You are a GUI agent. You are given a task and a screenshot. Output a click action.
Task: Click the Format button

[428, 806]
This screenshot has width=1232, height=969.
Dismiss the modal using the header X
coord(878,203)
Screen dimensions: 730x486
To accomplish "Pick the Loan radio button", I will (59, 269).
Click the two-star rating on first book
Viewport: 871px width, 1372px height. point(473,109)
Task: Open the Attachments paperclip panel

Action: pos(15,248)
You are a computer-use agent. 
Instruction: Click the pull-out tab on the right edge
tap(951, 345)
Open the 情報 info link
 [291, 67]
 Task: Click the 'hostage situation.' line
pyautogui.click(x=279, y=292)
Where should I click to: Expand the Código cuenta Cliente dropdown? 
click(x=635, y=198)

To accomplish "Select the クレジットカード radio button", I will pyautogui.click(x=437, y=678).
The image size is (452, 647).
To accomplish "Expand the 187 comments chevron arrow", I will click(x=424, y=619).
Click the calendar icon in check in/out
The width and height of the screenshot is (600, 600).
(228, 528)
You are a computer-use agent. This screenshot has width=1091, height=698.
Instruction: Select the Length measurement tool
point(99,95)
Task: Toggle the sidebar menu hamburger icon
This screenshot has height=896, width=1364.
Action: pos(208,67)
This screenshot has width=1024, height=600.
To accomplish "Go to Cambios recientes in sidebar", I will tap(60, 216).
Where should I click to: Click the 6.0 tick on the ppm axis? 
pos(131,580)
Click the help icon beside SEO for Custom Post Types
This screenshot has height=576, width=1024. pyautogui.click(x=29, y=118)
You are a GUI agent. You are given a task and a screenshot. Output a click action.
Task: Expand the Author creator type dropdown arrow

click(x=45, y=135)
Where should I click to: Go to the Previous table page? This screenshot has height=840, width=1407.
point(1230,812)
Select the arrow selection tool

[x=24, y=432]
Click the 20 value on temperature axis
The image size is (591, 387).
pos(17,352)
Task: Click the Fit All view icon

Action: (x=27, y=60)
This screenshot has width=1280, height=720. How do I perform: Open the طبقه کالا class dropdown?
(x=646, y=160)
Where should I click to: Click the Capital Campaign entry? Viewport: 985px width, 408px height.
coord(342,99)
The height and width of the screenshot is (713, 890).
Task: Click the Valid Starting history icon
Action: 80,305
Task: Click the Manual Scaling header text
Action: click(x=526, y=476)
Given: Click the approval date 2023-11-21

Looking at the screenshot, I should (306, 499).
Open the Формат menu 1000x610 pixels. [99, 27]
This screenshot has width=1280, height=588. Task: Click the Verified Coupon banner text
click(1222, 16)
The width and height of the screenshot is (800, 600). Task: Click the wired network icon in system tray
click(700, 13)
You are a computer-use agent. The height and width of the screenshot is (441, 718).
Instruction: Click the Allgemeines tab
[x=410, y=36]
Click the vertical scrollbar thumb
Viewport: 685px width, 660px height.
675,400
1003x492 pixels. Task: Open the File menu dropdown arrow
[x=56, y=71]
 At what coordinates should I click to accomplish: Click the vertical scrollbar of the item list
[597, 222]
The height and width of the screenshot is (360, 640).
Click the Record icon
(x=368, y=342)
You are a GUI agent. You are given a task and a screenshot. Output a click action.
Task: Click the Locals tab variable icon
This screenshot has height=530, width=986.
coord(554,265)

◇ ◇ ◇ ◇ ◇ ◇ ◇

Across the whole listing, every line must be copied exactly.

You are a GUI agent. You are given a task and a screenshot. Output a click action.
Task: Click the Format button

[428, 806]
This screenshot has width=1232, height=969.
Dismiss the modal using the header X
coord(878,203)
Screen dimensions: 730x486
To accomplish "Pick the Loan radio button", I will (59, 269).
Click the two-star rating on first book
Viewport: 871px width, 1372px height. point(473,109)
Task: Open the Attachments paperclip panel

Action: pos(15,248)
You are a computer-use agent. 
Instruction: Click the pull-out tab on the right edge
tap(951, 345)
Open the 情報 info link
 [291, 67]
 Task: Click the 'hostage situation.' line
pyautogui.click(x=279, y=292)
Where should I click to: Expand the Código cuenta Cliente dropdown? 
click(x=635, y=198)

To accomplish "Select the クレジットカード radio button", I will pyautogui.click(x=437, y=678).
The image size is (452, 647).
To accomplish "Expand the 187 comments chevron arrow", I will click(x=424, y=619).
Click the calendar icon in check in/out
The width and height of the screenshot is (600, 600).
(228, 528)
You are a computer-use agent. This screenshot has width=1091, height=698.
Instruction: Select the Length measurement tool
point(99,95)
Task: Toggle the sidebar menu hamburger icon
This screenshot has height=896, width=1364.
Action: pos(208,67)
This screenshot has width=1024, height=600.
To accomplish "Go to Cambios recientes in sidebar", I will tap(60, 216).
Where should I click to: Click the 6.0 tick on the ppm axis? 
pos(131,580)
Click the help icon beside SEO for Custom Post Types
This screenshot has height=576, width=1024. pyautogui.click(x=29, y=118)
You are a GUI agent. You are given a task and a screenshot. Output a click action.
Task: Expand the Author creator type dropdown arrow

click(x=45, y=135)
Where should I click to: Go to the Previous table page? This screenshot has height=840, width=1407.
point(1230,812)
Select the arrow selection tool

[x=24, y=432]
Click the 20 value on temperature axis
The image size is (591, 387).
pos(17,352)
Task: Click the Fit All view icon

Action: (x=27, y=60)
This screenshot has width=1280, height=720. How do I perform: Open the طبقه کالا class dropdown?
(x=646, y=160)
Where should I click to: Click the Capital Campaign entry? Viewport: 985px width, 408px height.
coord(342,99)
The height and width of the screenshot is (713, 890).
Task: Click the Valid Starting history icon
Action: 80,305
Task: Click the Manual Scaling header text
Action: click(x=526, y=476)
Given: Click the approval date 2023-11-21

Looking at the screenshot, I should (306, 499).
Open the Формат menu 1000x610 pixels. [99, 27]
This screenshot has width=1280, height=588. Task: Click the Verified Coupon banner text
click(1222, 16)
The width and height of the screenshot is (800, 600). Task: Click the wired network icon in system tray
click(700, 13)
You are a computer-use agent. The height and width of the screenshot is (441, 718).
Instruction: Click the Allgemeines tab
[x=410, y=36]
Click the vertical scrollbar thumb
Viewport: 685px width, 660px height.
675,400
1003x492 pixels. Task: Open the File menu dropdown arrow
[x=56, y=71]
 At what coordinates should I click to accomplish: Click the vertical scrollbar of the item list
[597, 222]
The height and width of the screenshot is (360, 640).
Click the Record icon
(x=368, y=342)
You are a GUI agent. You are given a task and a screenshot. Output a click action.
Task: Click the Locals tab variable icon
This screenshot has height=530, width=986.
coord(554,265)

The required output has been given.